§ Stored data

....

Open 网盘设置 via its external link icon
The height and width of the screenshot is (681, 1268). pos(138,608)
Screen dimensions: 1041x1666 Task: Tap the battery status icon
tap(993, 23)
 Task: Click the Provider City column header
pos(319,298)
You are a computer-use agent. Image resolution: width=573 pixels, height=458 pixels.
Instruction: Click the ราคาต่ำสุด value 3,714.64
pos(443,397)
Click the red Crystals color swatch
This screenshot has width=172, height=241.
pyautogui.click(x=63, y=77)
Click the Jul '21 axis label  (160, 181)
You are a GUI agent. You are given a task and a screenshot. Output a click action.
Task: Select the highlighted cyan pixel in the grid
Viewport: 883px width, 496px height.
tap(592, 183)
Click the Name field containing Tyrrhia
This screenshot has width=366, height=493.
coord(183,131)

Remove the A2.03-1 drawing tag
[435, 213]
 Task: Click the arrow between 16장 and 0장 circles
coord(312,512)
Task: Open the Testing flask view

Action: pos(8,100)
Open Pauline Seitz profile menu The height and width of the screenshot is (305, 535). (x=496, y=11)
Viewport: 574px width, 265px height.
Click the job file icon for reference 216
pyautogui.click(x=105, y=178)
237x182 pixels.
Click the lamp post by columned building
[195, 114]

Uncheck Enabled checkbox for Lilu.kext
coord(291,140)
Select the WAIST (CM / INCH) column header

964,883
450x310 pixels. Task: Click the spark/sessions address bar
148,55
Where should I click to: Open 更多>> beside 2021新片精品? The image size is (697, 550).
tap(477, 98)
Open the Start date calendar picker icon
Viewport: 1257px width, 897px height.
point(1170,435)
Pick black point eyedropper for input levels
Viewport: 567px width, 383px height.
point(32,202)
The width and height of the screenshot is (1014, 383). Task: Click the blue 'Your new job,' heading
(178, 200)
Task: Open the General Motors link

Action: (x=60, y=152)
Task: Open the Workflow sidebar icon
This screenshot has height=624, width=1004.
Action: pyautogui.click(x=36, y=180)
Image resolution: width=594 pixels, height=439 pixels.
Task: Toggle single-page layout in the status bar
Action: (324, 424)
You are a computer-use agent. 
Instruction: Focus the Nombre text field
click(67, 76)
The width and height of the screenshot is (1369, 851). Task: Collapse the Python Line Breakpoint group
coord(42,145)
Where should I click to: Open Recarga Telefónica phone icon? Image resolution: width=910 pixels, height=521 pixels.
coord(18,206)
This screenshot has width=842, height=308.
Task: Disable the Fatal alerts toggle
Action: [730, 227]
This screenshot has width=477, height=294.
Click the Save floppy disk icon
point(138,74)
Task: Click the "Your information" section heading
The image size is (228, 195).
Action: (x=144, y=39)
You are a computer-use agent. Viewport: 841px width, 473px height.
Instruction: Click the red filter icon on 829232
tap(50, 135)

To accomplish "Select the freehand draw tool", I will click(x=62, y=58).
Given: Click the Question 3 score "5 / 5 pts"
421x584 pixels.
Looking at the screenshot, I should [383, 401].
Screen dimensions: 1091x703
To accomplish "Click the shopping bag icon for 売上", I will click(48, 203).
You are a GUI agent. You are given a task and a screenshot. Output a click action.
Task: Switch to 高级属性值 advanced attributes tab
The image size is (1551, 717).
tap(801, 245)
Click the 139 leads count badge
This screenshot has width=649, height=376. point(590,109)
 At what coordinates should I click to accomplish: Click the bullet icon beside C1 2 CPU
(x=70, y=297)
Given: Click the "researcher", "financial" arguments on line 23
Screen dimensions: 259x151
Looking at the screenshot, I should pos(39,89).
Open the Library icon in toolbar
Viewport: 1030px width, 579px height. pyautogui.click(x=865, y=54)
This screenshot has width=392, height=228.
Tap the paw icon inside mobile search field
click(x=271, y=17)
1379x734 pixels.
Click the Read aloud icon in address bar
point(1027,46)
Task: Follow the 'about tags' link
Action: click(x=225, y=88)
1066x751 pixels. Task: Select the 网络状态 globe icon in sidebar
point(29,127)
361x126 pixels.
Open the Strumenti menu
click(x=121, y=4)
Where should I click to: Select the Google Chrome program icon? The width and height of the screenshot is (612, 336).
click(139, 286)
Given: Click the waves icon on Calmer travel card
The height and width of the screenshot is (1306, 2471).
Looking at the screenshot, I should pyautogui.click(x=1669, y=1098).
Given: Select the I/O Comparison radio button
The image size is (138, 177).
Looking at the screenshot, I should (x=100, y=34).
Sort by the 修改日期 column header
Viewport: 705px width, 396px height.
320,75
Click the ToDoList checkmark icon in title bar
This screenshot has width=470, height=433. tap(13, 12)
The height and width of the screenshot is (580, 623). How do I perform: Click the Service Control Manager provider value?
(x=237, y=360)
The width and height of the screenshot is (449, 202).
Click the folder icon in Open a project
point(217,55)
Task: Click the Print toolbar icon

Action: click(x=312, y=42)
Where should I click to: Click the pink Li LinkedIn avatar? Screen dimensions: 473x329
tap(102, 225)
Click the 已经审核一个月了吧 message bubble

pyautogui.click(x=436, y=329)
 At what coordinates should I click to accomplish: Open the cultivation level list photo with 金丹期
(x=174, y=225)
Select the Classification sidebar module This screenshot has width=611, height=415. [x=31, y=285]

....

§ What you are asked to do
Send back an exact copy of only the lines from the line with "Click the red Crystals color swatch" up to and including the line with "Task: Open the Workflow sidebar icon" in the data above.

§ Answer section
Click the red Crystals color swatch
This screenshot has width=172, height=241.
pyautogui.click(x=63, y=77)
Click the Jul '21 axis label  (160, 181)
You are a GUI agent. You are given a task and a screenshot. Output a click action.
Task: Select the highlighted cyan pixel in the grid
Viewport: 883px width, 496px height.
tap(592, 183)
Click the Name field containing Tyrrhia
This screenshot has width=366, height=493.
coord(183,131)

Remove the A2.03-1 drawing tag
[435, 213]
 Task: Click the arrow between 16장 and 0장 circles
coord(312,512)
Task: Open the Testing flask view

Action: pos(8,100)
Open Pauline Seitz profile menu The height and width of the screenshot is (305, 535). (x=496, y=11)
Viewport: 574px width, 265px height.
Click the job file icon for reference 216
pyautogui.click(x=105, y=178)
237x182 pixels.
Click the lamp post by columned building
[195, 114]

Uncheck Enabled checkbox for Lilu.kext
coord(291,140)
Select the WAIST (CM / INCH) column header

964,883
450x310 pixels. Task: Click the spark/sessions address bar
148,55
Where should I click to: Open 更多>> beside 2021新片精品? The image size is (697, 550).
tap(477, 98)
Open the Start date calendar picker icon
Viewport: 1257px width, 897px height.
point(1170,435)
Pick black point eyedropper for input levels
Viewport: 567px width, 383px height.
point(32,202)
The width and height of the screenshot is (1014, 383). Task: Click the blue 'Your new job,' heading
(178, 200)
Task: Open the General Motors link

Action: (x=60, y=152)
Task: Open the Workflow sidebar icon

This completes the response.